## Selected passage
--- START ---

This post is part of a series called Under the hood of C . You can find other posts here.
This is the third post in the series. In case you have not read the previous post in this series, I would recommend you do, as this builds on the parts of previous, and skips the details explained in the previous posts.
In this post, we will see how the global variables declared in a c file are converted to assembly.
Simple Global Variables
For the first case we will simply declare an in and compile it to assembly :
1 | int a; |
The generated complete generated assembly file is :
Now many of these lines are discussed in previous posts, so if you have not yer read them, I would suggest you read them before this. For the rest of this post, We will only see the lines that are different in this.
Compared to assembly file of completely empty C, this only contains one additional line :
1 | .comm a,4,4 |
The general syntax for comm directive is :
1 | .comm name, length |
The .comm directive is used to declare common symbols/variables. This means that when multiple files will be linked by the linker, the variables with same name can be merged into a single. If different variables are of different sizes (say int and double) the the largest required size will be allocated for the variable. In case where there is a single definition of a variable, length
bytes will be allocated for that variable.

--- END ---

## Directives
1. In the post on how C global variables are converted to assembly, what size is allocated when variables with the same name have different sizes?
2. Write the next part of the post on how C global variables are converted to assembly, continuing after its final sentence.

Stored records
--- START ---

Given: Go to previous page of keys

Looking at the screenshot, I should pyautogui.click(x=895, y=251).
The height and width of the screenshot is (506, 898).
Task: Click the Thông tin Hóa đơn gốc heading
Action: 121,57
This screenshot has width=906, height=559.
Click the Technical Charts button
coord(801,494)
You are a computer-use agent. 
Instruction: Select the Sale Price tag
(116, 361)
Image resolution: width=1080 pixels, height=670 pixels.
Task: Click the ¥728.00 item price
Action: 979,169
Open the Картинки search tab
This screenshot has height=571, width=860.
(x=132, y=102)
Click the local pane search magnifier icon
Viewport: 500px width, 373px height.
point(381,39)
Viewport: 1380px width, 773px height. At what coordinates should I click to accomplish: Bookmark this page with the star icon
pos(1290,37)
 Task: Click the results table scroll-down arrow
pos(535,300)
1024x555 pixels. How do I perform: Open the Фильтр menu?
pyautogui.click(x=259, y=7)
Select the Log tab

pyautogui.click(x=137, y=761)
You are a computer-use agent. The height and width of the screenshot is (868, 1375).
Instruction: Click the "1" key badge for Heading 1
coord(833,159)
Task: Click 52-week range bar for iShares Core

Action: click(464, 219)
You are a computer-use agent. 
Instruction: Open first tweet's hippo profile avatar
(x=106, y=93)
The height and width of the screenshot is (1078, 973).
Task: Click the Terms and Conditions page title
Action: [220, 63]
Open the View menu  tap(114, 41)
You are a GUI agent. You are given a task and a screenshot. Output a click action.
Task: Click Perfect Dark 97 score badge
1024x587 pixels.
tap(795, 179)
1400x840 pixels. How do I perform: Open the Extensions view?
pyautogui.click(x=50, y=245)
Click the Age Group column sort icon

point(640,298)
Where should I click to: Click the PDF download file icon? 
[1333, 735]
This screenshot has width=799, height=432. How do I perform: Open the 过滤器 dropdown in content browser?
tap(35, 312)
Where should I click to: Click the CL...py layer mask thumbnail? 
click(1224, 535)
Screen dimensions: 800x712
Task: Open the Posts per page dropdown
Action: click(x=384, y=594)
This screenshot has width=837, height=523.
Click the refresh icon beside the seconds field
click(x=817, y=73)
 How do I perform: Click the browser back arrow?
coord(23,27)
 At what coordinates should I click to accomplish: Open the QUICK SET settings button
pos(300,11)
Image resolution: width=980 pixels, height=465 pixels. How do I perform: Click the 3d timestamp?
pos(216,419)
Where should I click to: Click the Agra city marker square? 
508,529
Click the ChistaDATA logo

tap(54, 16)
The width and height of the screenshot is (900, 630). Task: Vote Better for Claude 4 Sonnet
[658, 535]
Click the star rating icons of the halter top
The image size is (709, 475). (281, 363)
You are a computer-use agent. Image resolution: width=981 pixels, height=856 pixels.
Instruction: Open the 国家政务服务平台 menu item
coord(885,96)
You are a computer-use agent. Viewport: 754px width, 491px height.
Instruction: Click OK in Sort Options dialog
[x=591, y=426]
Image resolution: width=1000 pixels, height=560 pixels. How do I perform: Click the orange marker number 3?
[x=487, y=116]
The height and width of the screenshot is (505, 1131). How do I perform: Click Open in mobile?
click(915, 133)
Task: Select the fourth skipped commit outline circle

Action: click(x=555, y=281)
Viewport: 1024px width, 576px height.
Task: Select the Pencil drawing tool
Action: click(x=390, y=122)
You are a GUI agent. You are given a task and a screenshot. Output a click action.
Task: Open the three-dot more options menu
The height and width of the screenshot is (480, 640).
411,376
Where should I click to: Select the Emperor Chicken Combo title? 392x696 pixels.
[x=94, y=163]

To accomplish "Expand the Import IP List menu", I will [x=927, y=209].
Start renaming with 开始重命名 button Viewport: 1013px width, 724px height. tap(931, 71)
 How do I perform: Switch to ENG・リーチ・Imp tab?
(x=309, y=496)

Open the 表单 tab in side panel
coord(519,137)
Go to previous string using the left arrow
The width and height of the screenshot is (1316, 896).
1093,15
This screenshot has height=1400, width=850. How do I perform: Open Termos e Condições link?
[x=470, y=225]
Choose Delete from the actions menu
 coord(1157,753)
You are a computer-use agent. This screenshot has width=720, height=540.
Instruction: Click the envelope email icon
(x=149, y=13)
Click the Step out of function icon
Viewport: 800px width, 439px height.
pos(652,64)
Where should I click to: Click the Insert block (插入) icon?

--- END ---

## Results
1. The largest required size is allocated for the variable.

2.
When compiling for ELF target, (as in this case), the comm directive can take an optional third argument :
1 | .comm name, length, alignment |
Thus in our program above, the directive declares a symbol/variable of name a, whose length is 4 bytes, and which should be aligned on a 4-byte boundary.
If we change the c to :
1 | int a; |
The assembly changes to :
1 | .comm a,4,4 |
As on 64 bit system (as the one I am using) the size of int and float is same, 4 bytes.
Now if we change our c to :
1 | double a; |
The assembly is changed to :
1 | .comm a,8,8 |
As the size of double is 8-byte.
Static Global Variables
static
keyword is used to define variables/functions which are only visible inside the files in which they are defined.
if we write our c as :
1 | static int a; |
The assembly generated is :
1 | .local a |
The .local directive takes list of symbol names, which will not be externally visible. As this does not support alignment, the .comm directive is used in combination to declare a local variable with desired alignment.
If we change the c to :
1 | static int a; |
The corresponding assembly changes to :
1 | .local a |
Which declares an int as mentioned above, as well as a character, which is 1 byte long.
Constant Global variables
We use constants to declares variables which should not be changed after initial declaration. If we declare a constant in c as :
1 | const int a; |
We observe that the generated assembly is not any different from simply declared global int :
1 | .comm a,4,4 |
But if we introduce a main function and try to assign a value to it, we get an error :
1 | const int a; |
1 | global_var.c: In function ‘main’: |
Which indicates that the const
property of uninitialized variables is enforced by c compiler on c-to-assembly stage, and the assembler does not know anything about it.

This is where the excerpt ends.